- Grant's funeral Order of Service

Member of Parliament for Tottenham
- In office 11 June 1987 – 8 April 2000
- Preceded by: Norman Atkinson
- Succeeded by: David Lammy

Personal details
- Born: Bernard Alexander Montgomery Grant 17 February 1944 Georgetown, British Guiana
- Died: 8 April 2000 (aged 56) London, England
- Party: Labour
- Spouse: Sharon Grant
- Alma mater: Heriot-Watt University

= Bernie Grant =

British politician (1944–2000)

Bernard Alexander Montgomery Grant (17 February 1944 – 8 April 2000) was a British politician who was the Member of Parliament for Tottenham, London, from 1987 to his death in 2000. He was a member of the Labour Party.

== Biography ==
=== Early years and education ===
Bernie Grant was born in Georgetown, British Guiana, to schoolteacher parents, who in 1963 took up the UK Government's offer to people from the crown colonies to settle in the United Kingdom. In the UK, Grant attended Tottenham Technical College, and went on to take a degree course in mining engineering at Heriot-Watt University in Edinburgh, but did not graduate.

=== Political career ===
In the mid-1960s, he was, for a period, a member of the Socialist Labour League, led by Gerry Healy. This later became known as the Workers Revolutionary Party. He quickly became a trade union official, and moved into politics, becoming a Labour councillor in the London Borough of Haringey in 1978.

When the Conservative government introduced "rate capping", Grant led the rate-capping rebellion in the borough in 1984. This created division in the local Constituency Labour Party, but through this split, Grant became the Borough of Haringey leader in 1985.

Grant was associated with the Socialist Campaign Group, and spoke out against police racism.

As council leader during the 1985 Broadwater Farm riot, in which policeman PC Keith Blakelock was murdered, Grant was brought to national attention when he gave a speech outside Tottenham Town Hall, in which he was widely misquoted as saying "The police were to blame for what happened on Sunday night and what they got was a bloody good hiding" – his actual words were "the youth think they gave the police a bloody good hiding". His comments brought swift denunciation from the Labour Party leadership, and the then Conservative Home Secretary, Douglas Hurd, called him "the high priest of conflict"; several British newspapers also dubbed him "Barmy Bernie". Grant claimed that he was merely explaining to a wider audience what the feeling on the estate was like.

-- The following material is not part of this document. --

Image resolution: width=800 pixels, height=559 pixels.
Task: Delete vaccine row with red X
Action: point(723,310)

He claimed his words had been taken out of context, but offered an apology to the family of PC Blakelock. There is conflicting information over whether Grant condemned the violence of the rioters the following day. To some, Grant was an extremist, yet he supported the prosecution of 45 people subsequently charged with riot and affray.

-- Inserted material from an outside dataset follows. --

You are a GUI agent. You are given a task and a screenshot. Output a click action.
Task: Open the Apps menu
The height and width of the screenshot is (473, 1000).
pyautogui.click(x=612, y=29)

The controversy did not prevent him from being elected as MP for Tottenham at the 1987 general election, one of the UK's first Black British MPs since the Liberal Peter McLagan in the 19th century, all of them members of the Labour Party Black Sections movement, being elected at the same time as Diane Abbott and Paul Boateng, as well as Britain's first British Asian MP since the 1920s, Keith Vaz. Grant later stood for the deputy leadership of the Labour Party, but was unsuccessful.

In 1989, he established and chaired the Parliamentary Black Caucus, modelled after the Congressional Black Caucus of the United States. The organisation was committed to advancing the opportunities of Britain's ethnic minority communities.

=== African Reparations Movement ===
In 1993, Grant co-founded and chaired the African Reparations Movement (ARM UK) to campaign for the movement for reparations for slavery and racism. ARM UK was formed following the 1993 Abuja Proclamation declared at the First Pan-African Conference on Reparations, in Abuja, Nigeria, convened by the Organisation of African Unity (OAU) and the Nigerian government. On 10 May 1993 Grant tabled a motion in the House of Commons that the House welcomed the proclamation and "calls upon the international community to recognise that the unprecedented moral debt owed to African people has yet to be paid, and urges all those countries who were enriched by enslavement and colonisation to review the case for reparations to be paid to Africa and to Africans in the Diaspora; acknowledges the continuing painful economic and personal consequences of the exploitation of Africa and Africans in the Diaspora and the racism it has generated; and supports the OAU as it intensifies its efforts to pursue the cause of reparations." The motion was sponsored by Grant, Tony Benn, Tony Banks, John Austin-Walker, Harry Barnes, and Gerry Bermingham; an additional 46 Labour Party MPs signed to support the motion, including Jeremy Corbyn. ARM UK, in a "Birmingham Declaration" of 1 January 1994, called upon:

all people of Afrikan origin in the Caribbean, Afrika, Europe, the Americas and elsewhere to support the movement for reparations and join forces with a view to forming a strong united front capable of exposing, confronting and overcoming the psychological, economic and cultural harm inflicted upon us by peoples of European origin.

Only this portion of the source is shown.